ここ数日の話。
月曜日。24年ぶりに大学の同級生に会う。ある雑誌のインタビューを受けたのだが、そのインタビュアーが同級生だった。彼は弁護士で、その雑誌の編集委員をしている。私の知らない、大学生の頃の私のことを、彼は思い出として語り、彼の中の私に出会った私は、なんだか不思議で新鮮で懐かしいような気持ちになったのだった。再会を約することもなく、24年前のように「じゃあね、また」と別れたが、彼とは、きっと、またいつか、どこかで再会して、そこでまた、私の知らない私に、私は出会うのだろう。
火曜日。なぜか家のそばのバーミヤンで、まだ明るいうちから、ひたすらビール。自分の立ち位置を見つめなおすほろ酔いの時間。人と人との距離の仕切りなおしの時間。蟻のような自分と、巨人のような自分との振れ幅のなかで、振り子がちょうどいいところで止まるまで交わされた会話。

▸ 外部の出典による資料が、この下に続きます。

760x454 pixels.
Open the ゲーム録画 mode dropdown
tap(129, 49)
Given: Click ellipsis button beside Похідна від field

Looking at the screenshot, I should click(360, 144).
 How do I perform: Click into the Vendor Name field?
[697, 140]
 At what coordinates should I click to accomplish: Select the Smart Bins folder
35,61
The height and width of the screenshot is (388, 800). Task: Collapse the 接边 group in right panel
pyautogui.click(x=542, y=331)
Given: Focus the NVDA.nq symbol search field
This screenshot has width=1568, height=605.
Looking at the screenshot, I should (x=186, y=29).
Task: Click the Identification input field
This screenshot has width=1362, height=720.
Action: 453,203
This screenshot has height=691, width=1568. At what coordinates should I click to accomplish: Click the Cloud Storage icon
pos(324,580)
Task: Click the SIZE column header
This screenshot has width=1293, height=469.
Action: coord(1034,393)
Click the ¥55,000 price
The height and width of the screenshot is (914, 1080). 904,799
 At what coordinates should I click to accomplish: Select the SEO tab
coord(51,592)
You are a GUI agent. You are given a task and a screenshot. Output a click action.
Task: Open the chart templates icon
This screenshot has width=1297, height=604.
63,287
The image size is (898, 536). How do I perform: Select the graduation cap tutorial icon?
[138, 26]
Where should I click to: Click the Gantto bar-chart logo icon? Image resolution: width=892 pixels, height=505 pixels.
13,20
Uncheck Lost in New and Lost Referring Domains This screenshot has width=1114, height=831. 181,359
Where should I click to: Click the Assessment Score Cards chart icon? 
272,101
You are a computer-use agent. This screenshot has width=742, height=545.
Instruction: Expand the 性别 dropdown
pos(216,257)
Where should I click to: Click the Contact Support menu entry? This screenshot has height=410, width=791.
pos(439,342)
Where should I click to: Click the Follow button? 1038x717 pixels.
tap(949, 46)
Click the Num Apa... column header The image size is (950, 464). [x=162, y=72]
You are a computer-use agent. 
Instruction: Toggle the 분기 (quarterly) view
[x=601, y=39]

水曜日。朝から夜までひたすら翻訳。訳了まであと40ページ。なるほど、この作家は小説をこんなふうに緻密に構成して書いているのかと、原作者の小説作法を確かめつつ、原作者の言葉遣い、息遣い、鼓動を、自分のほうに手繰り寄せる。彼の体から出てきた言葉は、私の体を通過して、新しい命を孕む(はず)。